Wagoner has run the biggest of the big-three automakers for eight years. NPR's Frank Langfitt is with us now. Frank, we're seeing these reports. Does this look like it's really happening?

FRANK LANGFITT: Hi, Jacki. We don't have official confirmation, but I have spoken with someone at the company. They are not denying it, and they said that there will be an announcement in the morning, and of course that's when President Obama will be talking about this, as well.

So it's looking more and more likely that this is the case, that Mr. Wagoner is going to be leaving the company.

LYDEN: We just heard from our own newscasters that the White House might have asked him to step down. Do you know anything about that?

LANGFITT: Well, what's really interesting is the timing of this. President Obama's going to speak tomorrow to the nation about how to really restructure these companies. We're talking about, of course, General Motors and Chrysler, which have taken in the neighborhood of $17 billion of taxpayer money.

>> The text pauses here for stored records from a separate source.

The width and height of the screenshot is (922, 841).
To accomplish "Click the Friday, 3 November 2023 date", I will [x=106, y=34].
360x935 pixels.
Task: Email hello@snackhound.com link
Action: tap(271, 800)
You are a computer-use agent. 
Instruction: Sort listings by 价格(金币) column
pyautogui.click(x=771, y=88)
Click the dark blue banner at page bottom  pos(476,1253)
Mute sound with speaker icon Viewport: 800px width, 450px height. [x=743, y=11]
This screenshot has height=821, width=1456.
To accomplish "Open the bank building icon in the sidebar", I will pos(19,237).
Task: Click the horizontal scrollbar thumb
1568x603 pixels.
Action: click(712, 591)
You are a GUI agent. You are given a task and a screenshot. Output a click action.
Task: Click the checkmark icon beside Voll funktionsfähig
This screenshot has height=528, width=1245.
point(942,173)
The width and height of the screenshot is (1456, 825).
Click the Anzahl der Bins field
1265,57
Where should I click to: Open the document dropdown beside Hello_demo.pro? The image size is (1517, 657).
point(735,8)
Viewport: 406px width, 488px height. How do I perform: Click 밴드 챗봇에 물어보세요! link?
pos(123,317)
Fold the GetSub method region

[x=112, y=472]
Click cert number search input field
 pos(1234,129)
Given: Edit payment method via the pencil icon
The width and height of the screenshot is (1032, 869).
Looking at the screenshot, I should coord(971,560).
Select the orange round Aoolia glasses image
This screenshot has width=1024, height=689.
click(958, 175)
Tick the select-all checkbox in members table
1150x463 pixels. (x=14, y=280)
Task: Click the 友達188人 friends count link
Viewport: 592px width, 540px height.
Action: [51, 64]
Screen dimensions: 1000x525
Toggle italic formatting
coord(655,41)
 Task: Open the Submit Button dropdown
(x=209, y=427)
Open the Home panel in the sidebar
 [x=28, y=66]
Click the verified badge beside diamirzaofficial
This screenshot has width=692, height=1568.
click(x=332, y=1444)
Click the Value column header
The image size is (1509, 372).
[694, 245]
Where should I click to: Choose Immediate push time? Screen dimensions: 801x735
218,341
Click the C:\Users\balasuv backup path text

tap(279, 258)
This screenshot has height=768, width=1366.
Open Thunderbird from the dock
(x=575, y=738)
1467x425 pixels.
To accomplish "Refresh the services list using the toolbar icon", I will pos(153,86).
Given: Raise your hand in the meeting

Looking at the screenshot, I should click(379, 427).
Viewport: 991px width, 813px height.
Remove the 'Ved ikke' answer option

It's clear that what the president will say is he wants more cut. These companies are not doing enough yet to restructure as he's asked them to do, and one of the things about Mr. Wagoner. He's a very talented and bright guy, but there may be a concern that he's not the right man to make these changes at General Motors.

He has been there a very long time. He came up through the company, and some outside critics have felt that he is too close to the culture of the company to actually make the real tough decisions to make General Motors viable for the future.

LYDEN: He had the support of Chrysler's board. What do you think the reaction is going to be to this in the broader auto industry?

LANGFITT: You know, I think in one sense, it's always shocking. The auto industry is very close-knit in the upper Midwest and certainly around the Detroit area. Rick Wagoner has been with the company for a very long time.

He's been its public face, and I'm sure that people in Detroit are kind of shocked by this because, particularly in the Detroit and the Michigan area, these people, even the troubles that they've had in the car companies, they are seen still to some degree as royalty. So this will be a big hit.

That said, in Michigan, in the Detroit area, there have been long-time complaints about the companies and their ability to really compete and control their costs.

LYDEN: Frank, do you think the White House is getting tougher with the auto industry?

LANGFITT: I think we're going to find that out tomorrow. It's very interesting. There was a deadline set for Tuesday to basically prove that these companies are viable, that they deserve more taxpayer money, and clearly President Obama is going to say that they need to do a lot more.

I think that he may provide some more funding for them with a tighter deadline.

What's certainly clear is this can't go on forever. These companies need to really restructure, and they can't continue to just get taxpayer money going forward and on.

LYDEN: NPR's Frank Langfitt. Thanks so much for joining us, Frank.

LANGFITT: Happy to do it, Jacki.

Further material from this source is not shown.